27 Il y a lieu de relever, à cet égard, que les PPC produits par Mita sont vendus par l'intermédiaire de Mita Europe, qui traite les commandes des clients concernés, leur envoie les factures et reçoit les paiements correspondants. Or, le prix payé par les acheteurs à Mita Europe ne coïncide pas avec le prix facturé par Mita Japon à Mita Europe.
28 Le Conseil a, dès lors, décidé de construire le prix à l'exportation sur la base du prix facturé par Mita Europe à Gestetner, en procédant aux ajustements prévus par le règlement n° 2176-84, c'est-à-dire en déduisant de ce prix une marge raisonnable pour les frais généraux et les bénéfices, estimée à 5 %.
29 En procédant de cette manière, le Conseil a appliqué correctement l'article 2, paragraphe 8, sous b), du règlement n° 2176-84, aux termes duquel :
"Lorsqu'il n'y a pas de prix à l'exportation ou lorsqu'il apparaît qu'il existe une association ou un arrangement de compensation entre l'exportateur et l'importateur ou un tiers, ou que, pour d'autres raisons, le prix réellement payé ou à payer pour le produit vendu à l'exportation vers la Communauté ne peut servir de référence, le prix à l'exportation peut être construit sur la base du prix auquel le produit importé est revendu pour la première fois à un acheteur indépendant ou, si le produit n'est pas revendu à un acheteur indépendant ou n'est pas revendu dans l'état où il a été importé, sur toute base raisonnable. Dans ces cas, des ajustements sont opérés pour tenir compte de tous les frais intervenus entre l'importation et la revente, y compris tous les droits et taxes, ainsi que d'une marge bénéficiaire raisonnable."

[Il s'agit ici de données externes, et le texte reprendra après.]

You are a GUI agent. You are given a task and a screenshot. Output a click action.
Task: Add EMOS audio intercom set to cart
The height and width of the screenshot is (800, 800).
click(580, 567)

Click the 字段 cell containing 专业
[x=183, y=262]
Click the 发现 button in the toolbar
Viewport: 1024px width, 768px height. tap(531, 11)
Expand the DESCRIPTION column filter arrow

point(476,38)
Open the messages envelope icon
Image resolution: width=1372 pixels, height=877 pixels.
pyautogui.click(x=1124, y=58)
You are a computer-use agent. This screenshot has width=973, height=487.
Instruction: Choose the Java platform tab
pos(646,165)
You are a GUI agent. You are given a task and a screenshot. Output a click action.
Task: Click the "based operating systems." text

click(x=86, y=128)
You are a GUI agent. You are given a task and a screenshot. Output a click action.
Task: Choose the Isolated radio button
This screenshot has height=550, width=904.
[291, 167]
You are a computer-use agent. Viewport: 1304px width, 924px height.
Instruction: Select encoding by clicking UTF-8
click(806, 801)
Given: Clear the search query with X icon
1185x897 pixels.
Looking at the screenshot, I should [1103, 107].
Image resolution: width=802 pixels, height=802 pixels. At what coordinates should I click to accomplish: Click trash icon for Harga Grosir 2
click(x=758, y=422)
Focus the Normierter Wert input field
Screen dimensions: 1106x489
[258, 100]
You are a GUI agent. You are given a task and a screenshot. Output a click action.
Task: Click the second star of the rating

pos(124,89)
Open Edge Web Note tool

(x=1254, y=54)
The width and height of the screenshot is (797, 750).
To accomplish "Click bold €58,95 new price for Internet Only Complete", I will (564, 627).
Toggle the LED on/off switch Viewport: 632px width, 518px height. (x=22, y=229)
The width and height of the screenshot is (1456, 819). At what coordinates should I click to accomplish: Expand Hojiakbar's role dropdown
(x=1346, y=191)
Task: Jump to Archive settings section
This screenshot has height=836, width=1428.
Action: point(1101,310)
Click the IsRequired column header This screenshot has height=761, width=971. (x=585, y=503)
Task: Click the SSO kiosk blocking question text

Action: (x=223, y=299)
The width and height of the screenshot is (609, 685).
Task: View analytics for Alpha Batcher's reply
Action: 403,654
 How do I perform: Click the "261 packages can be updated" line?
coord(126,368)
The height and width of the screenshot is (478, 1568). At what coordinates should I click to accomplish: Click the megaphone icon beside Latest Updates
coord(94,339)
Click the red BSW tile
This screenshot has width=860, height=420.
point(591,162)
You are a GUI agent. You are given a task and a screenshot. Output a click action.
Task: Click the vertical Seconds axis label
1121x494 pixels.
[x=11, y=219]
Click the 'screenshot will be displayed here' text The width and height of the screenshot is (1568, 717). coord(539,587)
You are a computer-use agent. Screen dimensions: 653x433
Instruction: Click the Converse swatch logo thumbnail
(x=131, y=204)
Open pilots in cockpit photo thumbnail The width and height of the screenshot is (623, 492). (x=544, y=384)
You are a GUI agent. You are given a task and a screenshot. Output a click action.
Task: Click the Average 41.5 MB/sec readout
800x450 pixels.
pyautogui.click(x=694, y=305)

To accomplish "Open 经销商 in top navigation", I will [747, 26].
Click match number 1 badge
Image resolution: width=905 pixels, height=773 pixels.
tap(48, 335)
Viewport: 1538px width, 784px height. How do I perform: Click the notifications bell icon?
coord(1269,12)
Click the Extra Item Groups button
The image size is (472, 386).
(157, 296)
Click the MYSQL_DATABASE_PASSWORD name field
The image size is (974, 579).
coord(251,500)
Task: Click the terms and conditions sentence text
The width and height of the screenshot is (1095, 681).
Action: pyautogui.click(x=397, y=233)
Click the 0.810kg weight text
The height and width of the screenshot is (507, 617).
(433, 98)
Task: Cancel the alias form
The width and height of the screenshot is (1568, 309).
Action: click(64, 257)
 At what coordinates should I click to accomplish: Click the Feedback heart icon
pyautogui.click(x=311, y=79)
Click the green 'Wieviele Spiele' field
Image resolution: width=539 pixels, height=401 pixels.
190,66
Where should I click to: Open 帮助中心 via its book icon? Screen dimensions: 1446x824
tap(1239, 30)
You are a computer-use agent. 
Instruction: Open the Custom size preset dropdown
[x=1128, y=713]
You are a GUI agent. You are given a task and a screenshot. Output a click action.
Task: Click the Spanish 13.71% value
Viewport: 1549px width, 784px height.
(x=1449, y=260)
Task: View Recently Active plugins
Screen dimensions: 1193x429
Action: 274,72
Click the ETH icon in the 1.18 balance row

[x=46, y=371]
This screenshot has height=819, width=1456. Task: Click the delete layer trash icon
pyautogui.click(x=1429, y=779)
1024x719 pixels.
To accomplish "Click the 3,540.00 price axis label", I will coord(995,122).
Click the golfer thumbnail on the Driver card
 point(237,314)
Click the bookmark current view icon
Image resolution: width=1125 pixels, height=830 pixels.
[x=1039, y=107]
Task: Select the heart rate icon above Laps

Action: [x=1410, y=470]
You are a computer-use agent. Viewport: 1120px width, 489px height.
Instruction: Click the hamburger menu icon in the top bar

30 Il résulte, en effet, de cette disposition que le prix à l'exportation doit être construit lorsque, pour une raison quelconque, le prix réellement payé ou à payer pour le produit vendu à l'exportation vers la Communauté ne peut pas servir de référence.
31 En l'espèce, ni le prix payé par Mita Europe à Mita Japon ni le prix payé par Gestetner à Mita Europe ne pouvaient servir de référence, compte tenu respectivement de l'association existant entre le fabricant exportateur et sa filiale et de l'activité déployée par celle-ci pour les ventes. En effet, les frais inhérents à une telle activité réduisent effectivement le montant perçu par le fabricant-exportateur, dans la mesure où ils sont normalement supportés par l'importateur.
32 Il est vrai que, dans sa partie finale, l'article 2, paragraphe 8, sous b), ne mentionne que les ajustements nécessaires pour tenir compte de tous frais intervenus entre l'importation et la revente et que, d'une part, l'activité déployée par Mita Europe est antérieure à l'importation et, d'autre part, si l'on admet que Mita Europe revend les PPC à Gestetner, cette revente a lieu avant l'importation.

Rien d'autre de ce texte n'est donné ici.